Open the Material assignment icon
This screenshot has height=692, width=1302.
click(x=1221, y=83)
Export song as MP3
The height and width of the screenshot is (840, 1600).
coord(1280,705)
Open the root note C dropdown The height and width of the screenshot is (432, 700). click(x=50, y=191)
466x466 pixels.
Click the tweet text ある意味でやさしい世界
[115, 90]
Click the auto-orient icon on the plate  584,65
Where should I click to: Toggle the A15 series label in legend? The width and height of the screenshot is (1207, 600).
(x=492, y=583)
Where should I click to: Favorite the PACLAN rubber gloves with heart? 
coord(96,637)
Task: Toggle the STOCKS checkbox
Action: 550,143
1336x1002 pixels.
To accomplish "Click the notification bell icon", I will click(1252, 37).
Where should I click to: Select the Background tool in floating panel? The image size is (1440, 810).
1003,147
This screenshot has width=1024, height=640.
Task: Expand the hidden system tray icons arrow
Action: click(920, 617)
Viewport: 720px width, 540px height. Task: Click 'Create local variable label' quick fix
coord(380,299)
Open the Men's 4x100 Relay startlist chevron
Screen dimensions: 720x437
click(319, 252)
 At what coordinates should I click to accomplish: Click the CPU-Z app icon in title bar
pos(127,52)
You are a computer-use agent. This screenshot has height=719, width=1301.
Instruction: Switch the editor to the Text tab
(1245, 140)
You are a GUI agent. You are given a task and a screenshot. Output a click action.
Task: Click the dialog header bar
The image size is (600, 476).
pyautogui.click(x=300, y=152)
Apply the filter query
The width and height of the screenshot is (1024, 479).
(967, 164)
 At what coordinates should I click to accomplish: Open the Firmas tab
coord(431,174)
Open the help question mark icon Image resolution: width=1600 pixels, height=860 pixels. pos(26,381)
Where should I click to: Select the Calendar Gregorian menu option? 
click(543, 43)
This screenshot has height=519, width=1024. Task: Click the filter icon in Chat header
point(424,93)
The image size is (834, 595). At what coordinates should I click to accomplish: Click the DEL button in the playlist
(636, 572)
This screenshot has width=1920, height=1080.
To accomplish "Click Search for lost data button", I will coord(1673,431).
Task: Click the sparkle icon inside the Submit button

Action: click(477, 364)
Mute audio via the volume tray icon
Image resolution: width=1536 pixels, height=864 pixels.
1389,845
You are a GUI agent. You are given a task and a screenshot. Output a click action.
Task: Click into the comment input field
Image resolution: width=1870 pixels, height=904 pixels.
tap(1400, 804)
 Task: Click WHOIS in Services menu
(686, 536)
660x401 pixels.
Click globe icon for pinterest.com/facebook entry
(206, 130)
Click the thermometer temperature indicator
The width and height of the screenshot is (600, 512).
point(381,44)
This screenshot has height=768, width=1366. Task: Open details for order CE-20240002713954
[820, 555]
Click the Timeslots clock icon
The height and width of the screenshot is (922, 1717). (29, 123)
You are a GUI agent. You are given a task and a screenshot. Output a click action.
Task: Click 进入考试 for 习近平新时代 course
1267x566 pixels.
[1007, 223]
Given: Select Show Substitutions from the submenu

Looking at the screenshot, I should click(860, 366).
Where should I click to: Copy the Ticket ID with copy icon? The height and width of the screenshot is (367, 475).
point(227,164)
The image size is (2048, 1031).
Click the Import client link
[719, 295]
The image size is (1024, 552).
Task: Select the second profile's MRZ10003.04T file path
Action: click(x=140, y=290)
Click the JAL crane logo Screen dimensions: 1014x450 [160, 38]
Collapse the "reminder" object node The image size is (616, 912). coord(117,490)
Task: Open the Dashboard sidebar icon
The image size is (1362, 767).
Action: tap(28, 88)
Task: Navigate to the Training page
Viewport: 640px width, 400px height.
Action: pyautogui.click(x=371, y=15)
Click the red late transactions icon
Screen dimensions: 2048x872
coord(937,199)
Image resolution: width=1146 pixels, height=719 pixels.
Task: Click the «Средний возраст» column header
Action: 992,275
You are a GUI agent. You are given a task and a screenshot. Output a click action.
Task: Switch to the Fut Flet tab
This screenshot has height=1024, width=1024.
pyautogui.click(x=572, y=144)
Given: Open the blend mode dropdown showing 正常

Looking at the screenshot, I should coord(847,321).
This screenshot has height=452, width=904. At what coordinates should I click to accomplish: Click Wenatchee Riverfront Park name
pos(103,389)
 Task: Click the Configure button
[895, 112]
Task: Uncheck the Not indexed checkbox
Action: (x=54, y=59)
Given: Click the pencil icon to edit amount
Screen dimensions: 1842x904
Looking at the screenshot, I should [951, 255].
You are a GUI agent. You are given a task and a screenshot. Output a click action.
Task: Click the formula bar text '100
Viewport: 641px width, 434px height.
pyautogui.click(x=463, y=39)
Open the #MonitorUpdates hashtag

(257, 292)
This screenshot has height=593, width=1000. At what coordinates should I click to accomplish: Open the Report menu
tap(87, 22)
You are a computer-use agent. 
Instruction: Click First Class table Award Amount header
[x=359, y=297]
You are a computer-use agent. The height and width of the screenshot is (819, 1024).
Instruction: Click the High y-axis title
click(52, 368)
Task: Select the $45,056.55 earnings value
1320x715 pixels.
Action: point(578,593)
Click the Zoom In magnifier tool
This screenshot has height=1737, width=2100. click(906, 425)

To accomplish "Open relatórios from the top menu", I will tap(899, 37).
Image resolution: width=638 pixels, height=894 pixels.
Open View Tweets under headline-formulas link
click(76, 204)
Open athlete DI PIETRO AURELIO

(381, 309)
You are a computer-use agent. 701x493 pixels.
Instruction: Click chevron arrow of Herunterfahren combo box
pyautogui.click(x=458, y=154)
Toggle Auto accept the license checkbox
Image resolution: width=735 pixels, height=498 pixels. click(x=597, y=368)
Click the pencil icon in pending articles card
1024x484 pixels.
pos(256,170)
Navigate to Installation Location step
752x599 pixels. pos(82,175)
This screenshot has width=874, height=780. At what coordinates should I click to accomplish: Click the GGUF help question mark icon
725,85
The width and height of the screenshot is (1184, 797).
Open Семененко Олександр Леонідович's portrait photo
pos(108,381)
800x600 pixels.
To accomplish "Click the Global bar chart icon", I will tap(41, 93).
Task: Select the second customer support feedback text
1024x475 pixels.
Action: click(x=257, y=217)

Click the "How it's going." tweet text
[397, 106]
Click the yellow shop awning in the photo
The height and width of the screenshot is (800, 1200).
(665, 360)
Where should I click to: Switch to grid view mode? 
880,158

Assigned task
The whole listing above should be copied out exactly, line by line.

Solution to this problem
Open the Material assignment icon
This screenshot has height=692, width=1302.
click(x=1221, y=83)
Export song as MP3
The height and width of the screenshot is (840, 1600).
coord(1280,705)
Open the root note C dropdown The height and width of the screenshot is (432, 700). click(x=50, y=191)
466x466 pixels.
Click the tweet text ある意味でやさしい世界
[115, 90]
Click the auto-orient icon on the plate  584,65
Where should I click to: Toggle the A15 series label in legend? The width and height of the screenshot is (1207, 600).
(x=492, y=583)
Where should I click to: Favorite the PACLAN rubber gloves with heart? 
coord(96,637)
Task: Toggle the STOCKS checkbox
Action: 550,143
1336x1002 pixels.
To accomplish "Click the notification bell icon", I will click(1252, 37).
Where should I click to: Select the Background tool in floating panel? The image size is (1440, 810).
1003,147
This screenshot has width=1024, height=640.
Task: Expand the hidden system tray icons arrow
Action: click(920, 617)
Viewport: 720px width, 540px height. Task: Click 'Create local variable label' quick fix
coord(380,299)
Open the Men's 4x100 Relay startlist chevron
Screen dimensions: 720x437
click(319, 252)
 At what coordinates should I click to accomplish: Click the CPU-Z app icon in title bar
pos(127,52)
You are a computer-use agent. This screenshot has height=719, width=1301.
Instruction: Switch the editor to the Text tab
(1245, 140)
You are a GUI agent. You are given a task and a screenshot. Output a click action.
Task: Click the dialog header bar
The image size is (600, 476).
pyautogui.click(x=300, y=152)
Apply the filter query
The width and height of the screenshot is (1024, 479).
(967, 164)
 At what coordinates should I click to accomplish: Open the Firmas tab
coord(431,174)
Open the help question mark icon Image resolution: width=1600 pixels, height=860 pixels. pos(26,381)
Where should I click to: Select the Calendar Gregorian menu option? 
click(543, 43)
This screenshot has height=519, width=1024. Task: Click the filter icon in Chat header
point(424,93)
The image size is (834, 595). At what coordinates should I click to accomplish: Click the DEL button in the playlist
(636, 572)
This screenshot has width=1920, height=1080.
To accomplish "Click Search for lost data button", I will coord(1673,431).
Task: Click the sparkle icon inside the Submit button

Action: click(477, 364)
Mute audio via the volume tray icon
Image resolution: width=1536 pixels, height=864 pixels.
1389,845
You are a GUI agent. You are given a task and a screenshot. Output a click action.
Task: Click into the comment input field
Image resolution: width=1870 pixels, height=904 pixels.
tap(1400, 804)
 Task: Click WHOIS in Services menu
(686, 536)
660x401 pixels.
Click globe icon for pinterest.com/facebook entry
(206, 130)
Click the thermometer temperature indicator
The width and height of the screenshot is (600, 512).
point(381,44)
This screenshot has height=768, width=1366. Task: Open details for order CE-20240002713954
[820, 555]
Click the Timeslots clock icon
The height and width of the screenshot is (922, 1717). (29, 123)
You are a GUI agent. You are given a task and a screenshot. Output a click action.
Task: Click 进入考试 for 习近平新时代 course
1267x566 pixels.
[1007, 223]
Given: Select Show Substitutions from the submenu

Looking at the screenshot, I should click(860, 366).
Where should I click to: Copy the Ticket ID with copy icon? The height and width of the screenshot is (367, 475).
point(227,164)
The image size is (2048, 1031).
Click the Import client link
[719, 295]
The image size is (1024, 552).
Task: Select the second profile's MRZ10003.04T file path
Action: click(x=140, y=290)
Click the JAL crane logo Screen dimensions: 1014x450 [160, 38]
Collapse the "reminder" object node The image size is (616, 912). coord(117,490)
Task: Open the Dashboard sidebar icon
The image size is (1362, 767).
Action: tap(28, 88)
Task: Navigate to the Training page
Viewport: 640px width, 400px height.
Action: pyautogui.click(x=371, y=15)
Click the red late transactions icon
Screen dimensions: 2048x872
coord(937,199)
Image resolution: width=1146 pixels, height=719 pixels.
Task: Click the «Средний возраст» column header
Action: 992,275
You are a GUI agent. You are given a task and a screenshot. Output a click action.
Task: Switch to the Fut Flet tab
This screenshot has height=1024, width=1024.
pyautogui.click(x=572, y=144)
Given: Open the blend mode dropdown showing 正常

Looking at the screenshot, I should coord(847,321).
This screenshot has height=452, width=904. At what coordinates should I click to accomplish: Click Wenatchee Riverfront Park name
pos(103,389)
 Task: Click the Configure button
[895, 112]
Task: Uncheck the Not indexed checkbox
Action: (x=54, y=59)
Given: Click the pencil icon to edit amount
Screen dimensions: 1842x904
Looking at the screenshot, I should [951, 255].
You are a GUI agent. You are given a task and a screenshot. Output a click action.
Task: Click the formula bar text '100
Viewport: 641px width, 434px height.
pyautogui.click(x=463, y=39)
Open the #MonitorUpdates hashtag

(257, 292)
This screenshot has height=593, width=1000. At what coordinates should I click to accomplish: Open the Report menu
tap(87, 22)
You are a computer-use agent. 
Instruction: Click First Class table Award Amount header
[x=359, y=297]
You are a computer-use agent. The height and width of the screenshot is (819, 1024).
Instruction: Click the High y-axis title
click(52, 368)
Task: Select the $45,056.55 earnings value
1320x715 pixels.
Action: point(578,593)
Click the Zoom In magnifier tool
This screenshot has height=1737, width=2100. click(906, 425)

To accomplish "Open relatórios from the top menu", I will tap(899, 37).
Image resolution: width=638 pixels, height=894 pixels.
Open View Tweets under headline-formulas link
click(76, 204)
Open athlete DI PIETRO AURELIO

(381, 309)
You are a computer-use agent. 701x493 pixels.
Instruction: Click chevron arrow of Herunterfahren combo box
pyautogui.click(x=458, y=154)
Toggle Auto accept the license checkbox
Image resolution: width=735 pixels, height=498 pixels. click(x=597, y=368)
Click the pencil icon in pending articles card
1024x484 pixels.
pos(256,170)
Navigate to Installation Location step
752x599 pixels. pos(82,175)
This screenshot has width=874, height=780. At what coordinates should I click to accomplish: Click the GGUF help question mark icon
725,85
The width and height of the screenshot is (1184, 797).
Open Семененко Олександр Леонідович's portrait photo
pos(108,381)
800x600 pixels.
To accomplish "Click the Global bar chart icon", I will tap(41, 93).
Task: Select the second customer support feedback text
1024x475 pixels.
Action: click(x=257, y=217)

Click the "How it's going." tweet text
[397, 106]
Click the yellow shop awning in the photo
The height and width of the screenshot is (800, 1200).
(665, 360)
Where should I click to: Switch to grid view mode? 
880,158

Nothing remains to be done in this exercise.